By APD writer Melo M. Acuña
Manila,Jan.24(APD)- Private research group IBON said that the second year of slowing growth under President Rodrigo Duterte should be enough to “jolt it out of its complacency and denial.”
The think-tank said the downturn in the last two years and the poor prospects in 2019 should serve as wake-up call to begin the difficult but necessary reforms for genuinely inclusive growth and national development.
It will be recalled the Philippine Statistics Authority (PSA) reported a 6.2% annual growth in the country’s gross domestic product (GDP) for 2018 which was lower than government’s revised growth target of 6.5-6.9% for the year.
In a briefing this morning, Socioeconomic Planning Secretary Ernesto M. Pernia cited slowing agriculture and high inflation as among the main factors pulling back growth, while the main drivers were growth in construction, and trade and repair of motor vehicles, motorcycles, personal and household goods.
“Growth is slowing most of all because of the economy’s unsound fundamentals in backward agriculture and shallow industry,” said Sonny Africa, IBON executive director in a statement released late Thursday afternoon.
The agriculture sector registered just 0.8% growth in 2018 from 4% in 2017. This is the sector’s worst performance since its contraction in 2016. Africa believes the Duterte administration “seems to have little interest in reversing this trend.”
The 49.3 billion agriculture department budget for 2019 proposed by Congress is P1.4 billion less than the P50.7 billion in 2018 (in equivalent cash-based terms).
He added manufacturing growth slowed to 4.9% in 2018 from 8.4% the year before, which is the slowest since the 4.7% growth in 2011. Mr.
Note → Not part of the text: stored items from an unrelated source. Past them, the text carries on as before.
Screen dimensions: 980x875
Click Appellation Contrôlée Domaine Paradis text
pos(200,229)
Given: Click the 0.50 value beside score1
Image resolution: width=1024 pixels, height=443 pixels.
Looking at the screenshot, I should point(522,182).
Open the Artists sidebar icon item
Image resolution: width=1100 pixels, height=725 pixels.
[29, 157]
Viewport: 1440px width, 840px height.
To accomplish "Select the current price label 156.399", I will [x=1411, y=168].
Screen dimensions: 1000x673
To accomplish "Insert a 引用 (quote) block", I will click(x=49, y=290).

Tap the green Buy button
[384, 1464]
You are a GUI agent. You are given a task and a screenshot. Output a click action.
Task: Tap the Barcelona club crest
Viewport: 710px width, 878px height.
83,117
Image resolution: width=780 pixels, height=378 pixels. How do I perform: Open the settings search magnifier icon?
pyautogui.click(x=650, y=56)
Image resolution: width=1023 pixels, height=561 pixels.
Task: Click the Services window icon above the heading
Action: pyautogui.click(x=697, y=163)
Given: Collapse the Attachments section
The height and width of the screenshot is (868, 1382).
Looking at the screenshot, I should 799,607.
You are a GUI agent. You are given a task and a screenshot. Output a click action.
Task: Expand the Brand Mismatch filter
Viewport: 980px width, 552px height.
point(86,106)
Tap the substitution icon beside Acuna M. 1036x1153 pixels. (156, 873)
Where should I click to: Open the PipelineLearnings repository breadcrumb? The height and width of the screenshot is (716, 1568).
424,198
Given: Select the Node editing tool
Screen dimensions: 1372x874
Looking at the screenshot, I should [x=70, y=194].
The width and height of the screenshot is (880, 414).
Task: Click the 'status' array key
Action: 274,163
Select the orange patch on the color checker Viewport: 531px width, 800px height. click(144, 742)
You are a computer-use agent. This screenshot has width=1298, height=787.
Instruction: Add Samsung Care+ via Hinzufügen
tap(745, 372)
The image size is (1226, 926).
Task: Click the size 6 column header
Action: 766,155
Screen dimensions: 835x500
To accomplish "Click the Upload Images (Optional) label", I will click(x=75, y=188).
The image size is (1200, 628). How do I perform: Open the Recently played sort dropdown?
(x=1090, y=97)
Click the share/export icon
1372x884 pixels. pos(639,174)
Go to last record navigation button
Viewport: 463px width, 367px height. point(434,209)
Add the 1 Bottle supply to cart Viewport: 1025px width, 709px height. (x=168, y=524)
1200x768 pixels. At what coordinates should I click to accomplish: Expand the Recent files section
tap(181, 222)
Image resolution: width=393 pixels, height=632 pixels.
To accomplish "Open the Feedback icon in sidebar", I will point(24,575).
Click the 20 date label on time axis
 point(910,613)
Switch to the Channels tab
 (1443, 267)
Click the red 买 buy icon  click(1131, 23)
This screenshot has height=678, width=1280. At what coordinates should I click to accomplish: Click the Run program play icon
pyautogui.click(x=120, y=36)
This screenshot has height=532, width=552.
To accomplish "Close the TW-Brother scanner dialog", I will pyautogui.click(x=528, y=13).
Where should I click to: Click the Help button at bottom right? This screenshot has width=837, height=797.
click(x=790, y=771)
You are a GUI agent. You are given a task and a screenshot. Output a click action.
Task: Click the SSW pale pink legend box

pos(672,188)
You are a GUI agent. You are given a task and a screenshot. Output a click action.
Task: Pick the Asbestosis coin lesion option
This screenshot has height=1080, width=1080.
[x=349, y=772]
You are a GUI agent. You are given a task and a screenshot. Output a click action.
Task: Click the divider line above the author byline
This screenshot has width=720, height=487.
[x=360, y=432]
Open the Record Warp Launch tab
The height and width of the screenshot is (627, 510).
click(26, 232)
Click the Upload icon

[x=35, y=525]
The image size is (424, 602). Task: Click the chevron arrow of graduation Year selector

Africa said this is due to weaker demand in domestic consumption and weaker exports amid the global economic slowdown. Manufacturing also remains shallow in being low value-added, foreign dominated, and dependent on foreign capital and technology.
Africa said recent rapid growth has relied on external short-term factors that are fading. Remittances are slowing, exports are falling and interest rates are rising. The real estate and consumer spending booms are also “petering out.”
IBON said growth in overseas remittances slowed from 5.0% in 2016 to 4.3% in 2017 to just 3.1% in the first ten months of 2018. Exports growth increased from 11.6% in 2016 to 19.5% in 2017, but then fell to 11.5% in 2018.
The benchmark overnight reverse repurchase (RRP) rate rose steeply from 3.0% in 2017 to 4.75% by end-2018, reversing the decade-long general decline in interest rates.
Mr. Africa said household consumption spending slowed from 7.1% growth in 2016 and 5.9% in 2017 to just 5.6% in 2018. The real estate boom is also tapering with 2016 growth of 8.9% in real estate, renting and business activities declining to 7.4% in 2017 and falling further to 4.8% in 2018.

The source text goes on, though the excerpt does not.